Course → Module 9: Multi-Agent Workflows
Session 5 of 7

Neither Workers Nor Oracles

Two failure modes plague multi-agent workflows. The first is abdication: trusting agents to make decisions they should not make, rubber-stamping their output, and publishing whatever comes out. The second is micromanagement: reviewing every intermediate output, rewriting agent results by hand, and defeating the purpose of automation entirely.

The correct mental model sits between these extremes. Think of each agent as a colleague with specific expertise. You respect their competence within their domain. You do not ask the research assistant to make editorial decisions.

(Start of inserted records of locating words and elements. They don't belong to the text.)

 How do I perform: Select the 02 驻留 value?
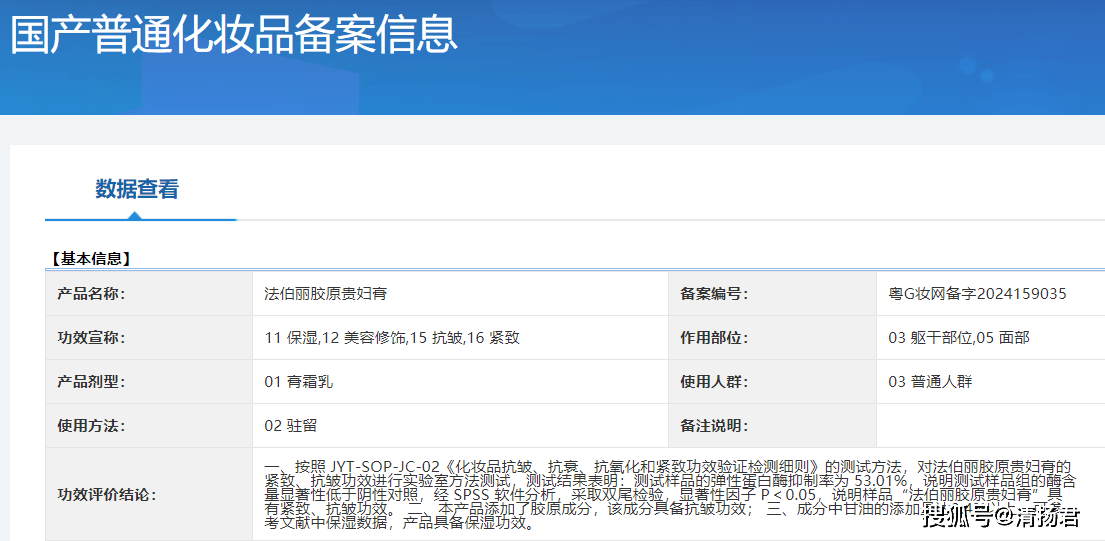point(291,426)
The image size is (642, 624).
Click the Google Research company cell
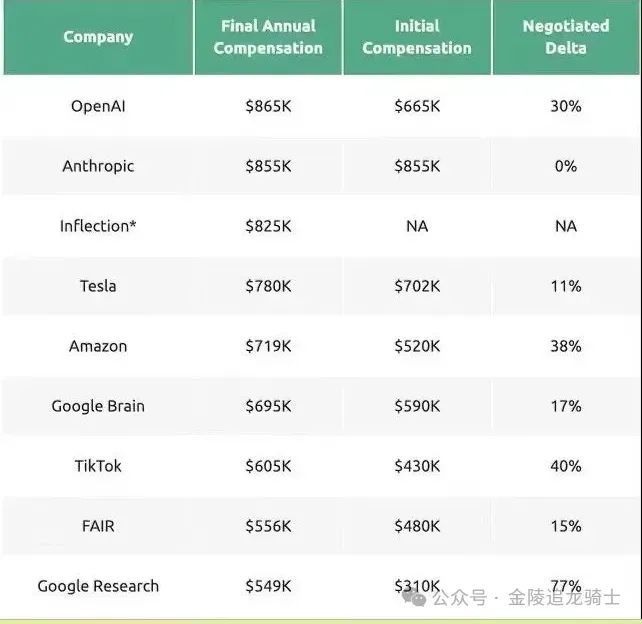click(x=98, y=586)
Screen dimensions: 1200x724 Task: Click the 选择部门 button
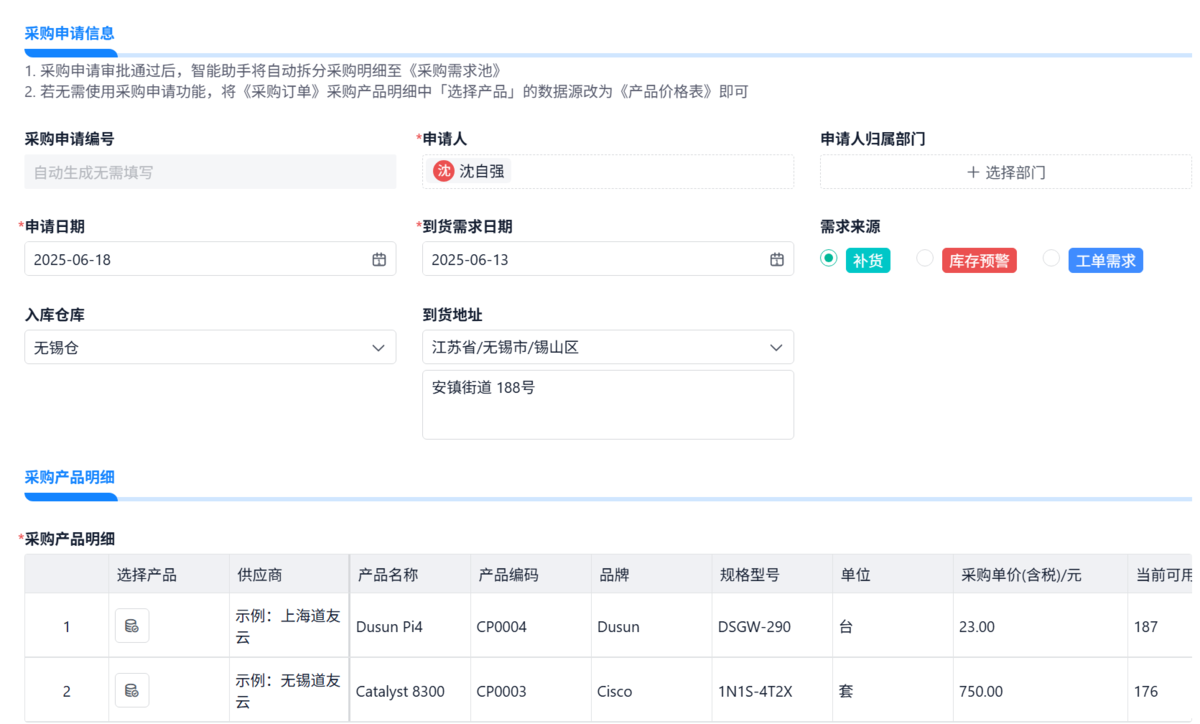(x=1006, y=172)
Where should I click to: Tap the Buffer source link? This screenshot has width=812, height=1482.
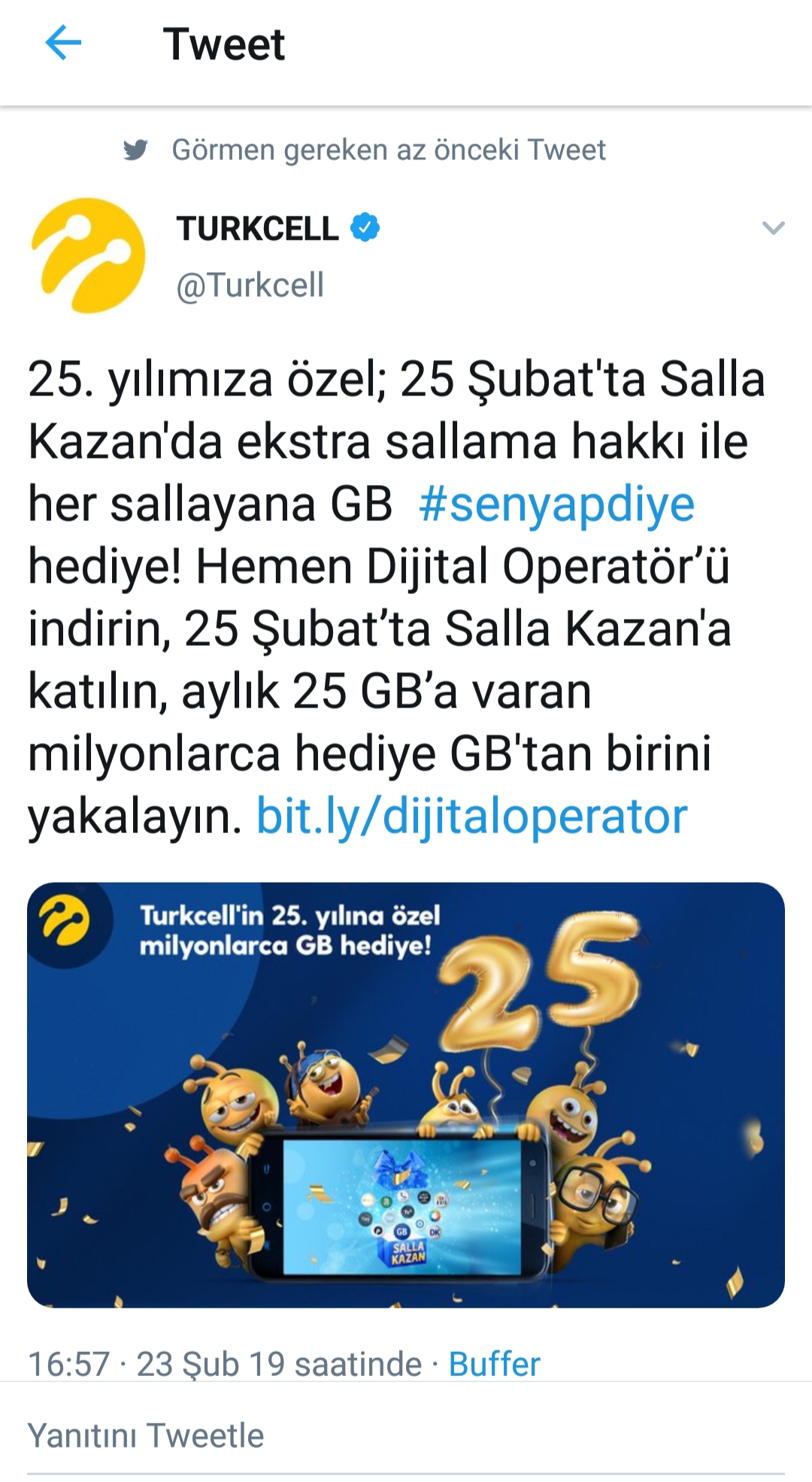[495, 1364]
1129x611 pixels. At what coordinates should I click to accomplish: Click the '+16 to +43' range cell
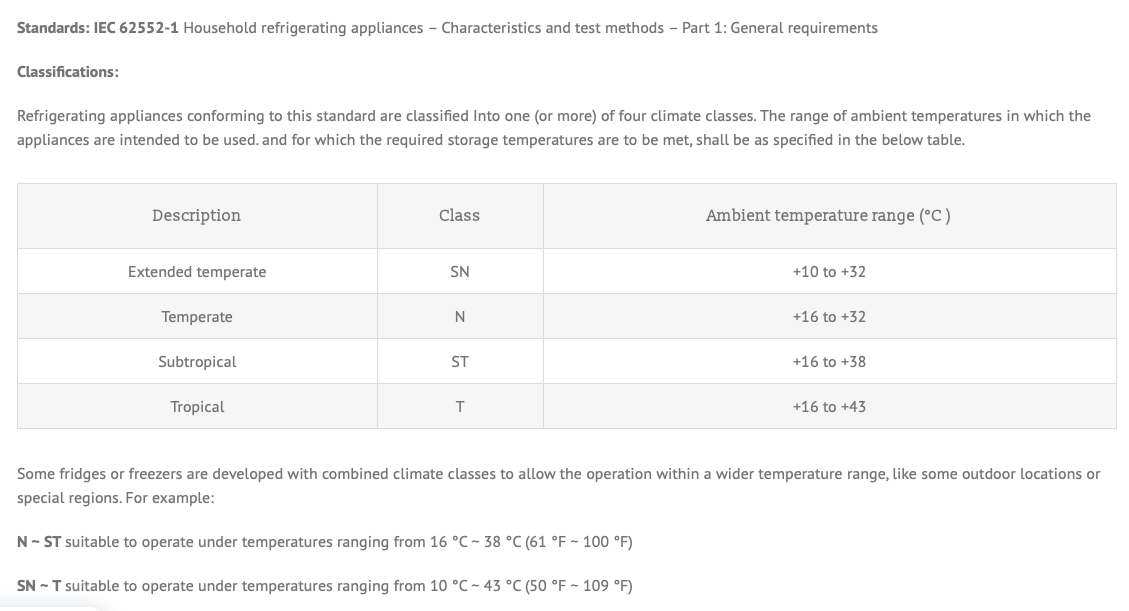[x=828, y=407]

You do not ask the copy editor to choose topics. And you review their work at defined checkpoints, not constantly.

The Colleague Framework

flowchart TD A["You
(Editor-in-Chief)"] --> B["Research Assistant
Agent 1"] A --> C["Ghostwriter
Agent 2"] A --> D["Copy Editor
Agent 3"] B -- "Delivers research brief" --> A C -- "Delivers draft" --> A D -- "Delivers review" --> A A -- "Approves/rejects at each gate" --> E["Published Content"] style A fill:#222221,stroke:#c8a882,color:#ede9e3 style B fill:#222221,stroke:#6b8f71,color:#ede9e3 style C fill:#222221,stroke:#8a8478,color:#ede9e3 style D fill:#222221,stroke:#c47a5a,color:#ede9e3 style E fill:#222221,stroke:#c8a882,color:#ede9e3

You are the editor-in-chief. You do not do everything, but everything goes through you. You set the direction (topic, audience, angle). You review the deliverables. You make the final call. The agents execute within the boundaries you define.

Agent Job Descriptions

A job description for each agent clarifies its role, its boundaries, and its handoff responsibilities. This prevents scope creep, where agents start doing things outside their role and producing unpredictable results.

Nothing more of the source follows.